症状
やけどの症状は皮膚がダメージを受けた範囲や深さによって大きく異なります。
一般的に、やけどはダメージが及ぶ皮膚の深さによってI~III度に分類され、それぞれの症状は次のとおりです。
I度熱傷
皮膚のごく浅い表皮と呼ばれる部位のみにダメージが及んだやけどのことです。もっとも軽度なやけどであり、皮膚の赤みやむくみなどが生じて痛みを感じますが、数日で自然に治り、ほとんど痕も残らないとされています。
浅達性II度熱傷
表皮の奥にある真皮と呼ばれる部位にまでダメージが及んだやけどのことです。I度よりもやや症状は重く、水ぶくれが形成され強い痛みを伴います。治るのに1~2週間ほどかかりますが、通常は痕が残りません。ただし、まれにダメージを負った部位に色素沈着が生じることもあります。
深達性II度熱傷
浅達性II度よりも真皮のさらに奥にまでダメージが及ぶやけどのことです。水ぶくれが形成されますが、神経なども巻き込まれるため非常に強い痛みを感じます。深達性II度であっても、III度に近い場合には痛みは逆に減っていきます。また、治った後は皮膚にケロイドのような痕が残る可能性が高いです。
III度熱傷
皮膚の最下層(真皮の下)にある皮下組織にまでダメージが及ぶ重度なやけどのことです。水疱などは形成されず、また神経や血管がほぼ全滅してしまうため、白っぽい色調となり、痛みはほとんど感じなくなります。治るまでに1~3か月以上かかり、手術をしないと引きつったような目立つ傷あとが残ります。
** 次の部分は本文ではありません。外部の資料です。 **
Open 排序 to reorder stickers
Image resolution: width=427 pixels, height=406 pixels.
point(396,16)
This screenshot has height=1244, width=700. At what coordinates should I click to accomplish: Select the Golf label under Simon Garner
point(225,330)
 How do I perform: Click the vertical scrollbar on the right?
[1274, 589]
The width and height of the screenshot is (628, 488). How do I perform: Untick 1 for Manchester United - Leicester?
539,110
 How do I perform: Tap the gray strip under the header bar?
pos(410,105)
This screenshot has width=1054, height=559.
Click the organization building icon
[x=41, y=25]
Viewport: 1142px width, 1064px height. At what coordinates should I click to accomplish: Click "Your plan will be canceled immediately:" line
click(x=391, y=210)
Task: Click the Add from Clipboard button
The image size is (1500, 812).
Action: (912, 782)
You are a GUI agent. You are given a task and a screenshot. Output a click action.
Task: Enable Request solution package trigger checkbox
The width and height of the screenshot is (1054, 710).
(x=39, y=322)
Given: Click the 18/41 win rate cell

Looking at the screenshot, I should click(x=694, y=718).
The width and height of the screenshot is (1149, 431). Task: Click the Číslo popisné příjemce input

深達性II度やIII度のやけどは、皮膚のバリア機能が著しく低下するため感染症にかかりやすくなります。やけどの部分から水分が出て行ってしまうので、脱水状態や電解質異常に陥り点滴治療が必要になることも少なくありません。
そのほか、熱のダメージや皮膚が固くなることによる血流障害の影響で筋肉が壊れて、急激に重度な腎不全を引き起こすことや、腸管への血流が低下することで腸管の運動が麻痺してイレウス(腸の動きが悪くなる状態)を引き起こすこともあります。とくに、幼児や高齢者などはこれらの重篤な合併症を引き起こしやすいとされ、注意が必要です。